Those of you who know me through my practice will know that I have a fascination (admittedly erratic) with language, particularly the kind that forms the casual shorthand we use when talking with each other. There are times when I will interrupt a discussion with a patient by asking for a more precise explanation of what he or she is describing.

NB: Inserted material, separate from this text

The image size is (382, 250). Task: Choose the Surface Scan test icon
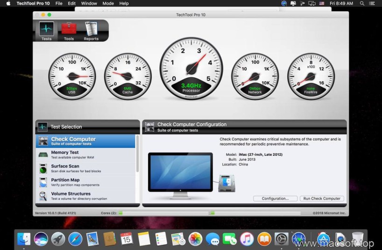pyautogui.click(x=43, y=168)
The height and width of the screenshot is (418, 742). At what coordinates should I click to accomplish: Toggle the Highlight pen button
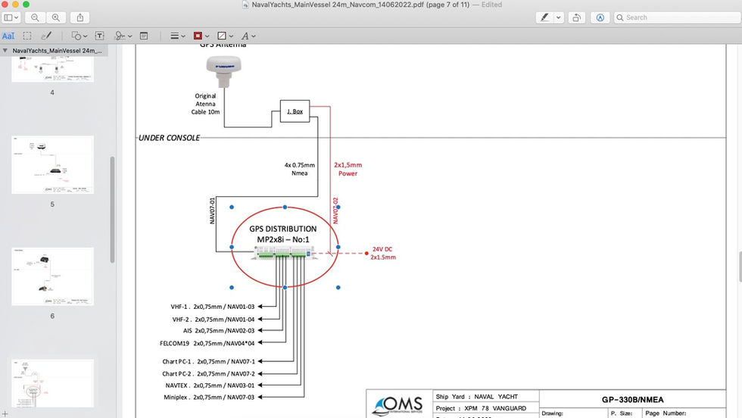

‘Let it go’ is one of my least favorite phrases. Maybe once upon a time, when the phrase first entered common usage, it had a very specific meaning. Now it’s used so often, and as a catchall for a whole host of meanings, that it allows the user to only skim the surface of what should be a deep, reflective process. What does ‘let it go’ mean – to you? Why do you need to ‘let it go’? How do you ‘let it go’? How do you know if you’ve successfully ‘let it go’, or if that’s even possible? Using that phrase as we do is lazy, and assumes that your listener absolutely knows what you’re talking about. If you only skim the surface of your thought, you will keep repeating it, because you haven’t explored its depth, its richness, haven’t really mined it for that one nugget that will give you relief. Your listener will quite likely agree with you, and in so doing, has given you a pass on your work.
The phrase that’s currently stuck in my head (probably because so many people have included it in their New Year’s resolutions) is ‘I’m going to practice self-care’. This came to the forefront for me after getting a (fabulous) massage last month. The last thing the therapist said to me was ‘practice self-care’, and I shot back at him: ‘I have no idea what that means’ and left, a teaching opportunity lost. Luckily for me, my unfiltered, straight from mind to mouth response, was the most honest thing I could have said, and because it was unexpected, I’ve been thinking about it ever since.
It does no service for us – healers, friends, loved ones – to toss these phrases around without making sure that our listeners have at least a passing sense of what they mean. ‘Self-care’ as it’s used now is a concept that is especially wretched because we use it so casually, never recognizing that it is also so very, very rich. If we just say ‘this year I am going to practice self-care’, we are letting ourselves off way, way too easy. We’ve done no internal research about what choices would really be useful and possible in caring for ourselves. Saying ‘I’m not going to get so stressed out’ and letting it go at that is useless. Even worse, we end up at some point asking ourselves – yet again – why don’t I take care of myself?
Why is the phrase as it’s used such a problem? Because we don’t know what it means – for us. Does it mean talk to ourselves the way we would talk to our friends who are struggling, showering ourselves with love and encouragement? Yes, it does. Does it mean treating ourselves with kindness and forgiveness when we mess up? Yes, it does. Does it mean eating a carrot instead of a piece of chocolate? Maybe. Sometimes the carrot is the best choice, sometimes the chocolate is, but we won’t know unless we ask ourselves the question with love, in play, and allow ourselves the choice. Mindfulness is a tool for providing care of ourselves, and it’s my current favorite, because it leads to the other choices in every moment.
The most important question, though, is ‘why do you feel the need to practice self-care?’ If you have a nagging feeling that is uncomfortable, unfulfilled, like you’re missing something, or that your life is really a struggle in this moment because of physical or emotional pain, and you say ‘I just need to practice self-care’, how is that possibly helpful? You don’t know what needs relief, or how to provide it.
If this year ‘I will practice self-care’ is on your resolution list, I strongly encourage you to dissect that phrase every single day. Take the time, follow the thought – or even better, the feeling that’s attached to the thought. Notice when you feel relief, and follow that idea for a while. You don’t have to take up jogging for the rest of your life, or give up ice cream forever. You just have to examine (lightly, lightly), reflect, allow, follow a thread. Sink below the surface of your personal shorthand. It will be worth it. I promise.